It’s Not Obvious That the US Economy Is Becoming Less Competitive

 

It’s a red flag for me when someone makes an argument that makes little or no effort to deal with counterevidence. I never see news articles about the growing rise and risk of corporate concentration that contend with analyses suggesting concerns are overblown. The same goes for the way Big Tech is supposedly squelching competition and depressing innovation. And it’s also weird that claims the US economy is growing less competitive ignore evidence that there’s more creative destruction than ever, at least by some measures (though not by others). Check out the following chart from “Strategy When Creative Destruction Accelerates,” a 2016 analysis by Vijay Govindarajan  and Anup Srivastava:

From the paper:

Life is short. That’s never been more true for corporations today. An analysis of all 29,688 firms that listed from 1960 through 2009, divided into 10-year cohorts, reveals that newly listed firms in recent cohorts fail more frequently than did those in older ones. Creative destruction is accelerating because there is a fundamental shift in the American economy. The pre-1970 firms tended to be heavily invested in physical infrastructure, such as factories and inventories. Later cohorts have relied increasingly on intangible assets, such as databases, proprietary algorithms, and expert workers. This transformation is a double-edged sword. The good news is that newer firms are more nimble. The bad news for these firms is that their days are numbered. That is, unless they continuously innovate. The newer firms are grounded in novel business models, like digital services, that can be launched and distributed quickly. This gives them an advantage over production firms. “Idea” companies don’t require an expensive infrastructure of factories, warehouses, and suppliers to operate. They don’t need an extensive distribution network to get their product to market. They don’t need elaborate marketing campaigns—news of successful products spreads rapidly through blogs and social networks. Winners emerge quickly and reap rewards disproportionately larger than the initial investments. …

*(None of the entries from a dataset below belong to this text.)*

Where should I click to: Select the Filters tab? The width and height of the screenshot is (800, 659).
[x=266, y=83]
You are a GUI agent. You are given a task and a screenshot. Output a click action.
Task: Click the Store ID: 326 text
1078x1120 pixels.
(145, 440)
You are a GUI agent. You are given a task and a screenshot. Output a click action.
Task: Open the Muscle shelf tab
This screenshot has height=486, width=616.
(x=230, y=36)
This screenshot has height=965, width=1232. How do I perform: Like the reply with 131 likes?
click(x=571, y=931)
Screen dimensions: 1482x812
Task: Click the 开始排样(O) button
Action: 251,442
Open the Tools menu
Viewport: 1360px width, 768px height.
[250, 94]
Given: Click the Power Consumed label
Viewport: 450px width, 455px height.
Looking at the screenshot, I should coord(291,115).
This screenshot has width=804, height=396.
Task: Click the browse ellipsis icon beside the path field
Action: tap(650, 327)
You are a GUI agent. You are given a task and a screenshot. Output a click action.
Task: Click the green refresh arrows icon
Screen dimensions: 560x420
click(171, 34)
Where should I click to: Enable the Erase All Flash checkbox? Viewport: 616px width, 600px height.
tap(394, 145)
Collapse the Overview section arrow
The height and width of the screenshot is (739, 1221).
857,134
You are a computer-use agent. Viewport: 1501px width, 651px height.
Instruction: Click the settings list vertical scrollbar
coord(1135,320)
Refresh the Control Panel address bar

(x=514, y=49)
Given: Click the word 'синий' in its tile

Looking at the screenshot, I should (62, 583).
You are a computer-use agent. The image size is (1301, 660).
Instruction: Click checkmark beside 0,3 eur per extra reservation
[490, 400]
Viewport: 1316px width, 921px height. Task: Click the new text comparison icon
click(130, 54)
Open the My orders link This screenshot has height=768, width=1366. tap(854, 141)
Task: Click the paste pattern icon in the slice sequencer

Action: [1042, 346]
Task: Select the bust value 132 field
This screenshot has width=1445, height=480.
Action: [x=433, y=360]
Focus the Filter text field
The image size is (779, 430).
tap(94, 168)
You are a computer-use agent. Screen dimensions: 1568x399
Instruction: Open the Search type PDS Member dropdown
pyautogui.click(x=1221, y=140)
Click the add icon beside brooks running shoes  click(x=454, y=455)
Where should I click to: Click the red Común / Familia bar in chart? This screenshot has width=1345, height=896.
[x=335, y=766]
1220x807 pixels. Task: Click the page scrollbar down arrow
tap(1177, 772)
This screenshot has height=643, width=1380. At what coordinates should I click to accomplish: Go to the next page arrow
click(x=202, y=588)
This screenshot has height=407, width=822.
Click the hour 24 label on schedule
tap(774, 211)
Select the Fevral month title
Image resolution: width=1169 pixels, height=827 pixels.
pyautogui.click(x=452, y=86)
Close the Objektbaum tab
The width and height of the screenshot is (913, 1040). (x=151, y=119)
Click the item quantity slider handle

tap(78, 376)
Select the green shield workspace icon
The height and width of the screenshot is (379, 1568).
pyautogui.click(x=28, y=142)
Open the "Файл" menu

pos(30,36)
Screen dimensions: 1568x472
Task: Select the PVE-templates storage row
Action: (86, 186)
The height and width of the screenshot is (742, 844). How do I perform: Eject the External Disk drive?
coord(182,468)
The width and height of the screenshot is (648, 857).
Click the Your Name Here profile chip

No company—whether its products are tangible or intangible, is a century or a year old—has the luxury of basking in yesterday’s success. However, in this information age, that success can be appropriated too swiftly by a newer company with a better idea. The key to competitive advantage 3 is ensuring innovation is an integral part of business strategy, a nonstop cycle of mining, testing, and executing. Equally important is the timely pullback of organizational resources from yesterday’s promising ideas that now appear less promising and their continual redeployment towards tomorrow’s new ideas. In other words, to survive you must build a better mousetrap each day—or at least an app for one.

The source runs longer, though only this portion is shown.